▸ Requirements: List every row below that contains the word "click".

···

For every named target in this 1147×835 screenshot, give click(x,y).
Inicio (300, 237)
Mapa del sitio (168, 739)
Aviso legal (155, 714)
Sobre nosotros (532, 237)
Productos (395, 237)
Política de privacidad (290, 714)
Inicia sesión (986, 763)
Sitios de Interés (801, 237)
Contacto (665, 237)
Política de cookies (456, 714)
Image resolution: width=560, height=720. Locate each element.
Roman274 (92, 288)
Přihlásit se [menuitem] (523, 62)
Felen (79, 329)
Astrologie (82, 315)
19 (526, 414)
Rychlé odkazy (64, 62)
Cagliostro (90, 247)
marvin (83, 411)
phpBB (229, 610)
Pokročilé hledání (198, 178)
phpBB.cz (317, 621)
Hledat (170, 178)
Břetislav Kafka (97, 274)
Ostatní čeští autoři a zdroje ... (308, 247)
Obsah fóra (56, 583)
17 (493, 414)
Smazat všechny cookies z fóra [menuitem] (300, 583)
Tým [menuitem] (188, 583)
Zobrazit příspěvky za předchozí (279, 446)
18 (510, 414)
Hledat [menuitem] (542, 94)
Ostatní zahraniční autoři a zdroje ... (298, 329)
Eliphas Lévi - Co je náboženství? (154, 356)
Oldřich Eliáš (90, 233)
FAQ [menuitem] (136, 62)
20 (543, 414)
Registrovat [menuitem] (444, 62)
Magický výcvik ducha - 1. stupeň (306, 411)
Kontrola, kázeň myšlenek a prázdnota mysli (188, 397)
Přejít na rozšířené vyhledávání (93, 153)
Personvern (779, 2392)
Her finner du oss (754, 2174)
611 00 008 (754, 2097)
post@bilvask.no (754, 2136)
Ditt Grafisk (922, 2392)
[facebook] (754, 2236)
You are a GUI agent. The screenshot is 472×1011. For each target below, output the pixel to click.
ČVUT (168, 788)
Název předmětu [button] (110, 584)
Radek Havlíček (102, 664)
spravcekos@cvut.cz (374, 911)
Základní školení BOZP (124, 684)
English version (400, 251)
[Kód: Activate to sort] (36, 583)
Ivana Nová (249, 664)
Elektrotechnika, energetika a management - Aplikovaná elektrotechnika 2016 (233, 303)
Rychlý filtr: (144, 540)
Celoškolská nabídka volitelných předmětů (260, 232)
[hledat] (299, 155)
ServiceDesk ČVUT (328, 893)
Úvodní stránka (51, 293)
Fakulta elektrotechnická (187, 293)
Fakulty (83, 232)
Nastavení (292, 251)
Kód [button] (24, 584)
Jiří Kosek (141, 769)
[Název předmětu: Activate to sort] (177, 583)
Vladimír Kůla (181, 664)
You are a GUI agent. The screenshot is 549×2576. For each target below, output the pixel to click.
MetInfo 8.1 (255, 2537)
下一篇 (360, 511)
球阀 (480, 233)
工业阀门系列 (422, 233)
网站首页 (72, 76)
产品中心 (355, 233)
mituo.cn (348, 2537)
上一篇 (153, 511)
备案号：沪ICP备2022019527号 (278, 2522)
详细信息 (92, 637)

···

▸ Answer for this exercise:
For every named target in this 1147×835 screenshot, give click(x,y).
You are a GUI agent. The screenshot is 472×1011. For each target below, output the pixel to click.
You are a GUI agent. The screenshot is 549×2576. For each target below, output the pixel to click.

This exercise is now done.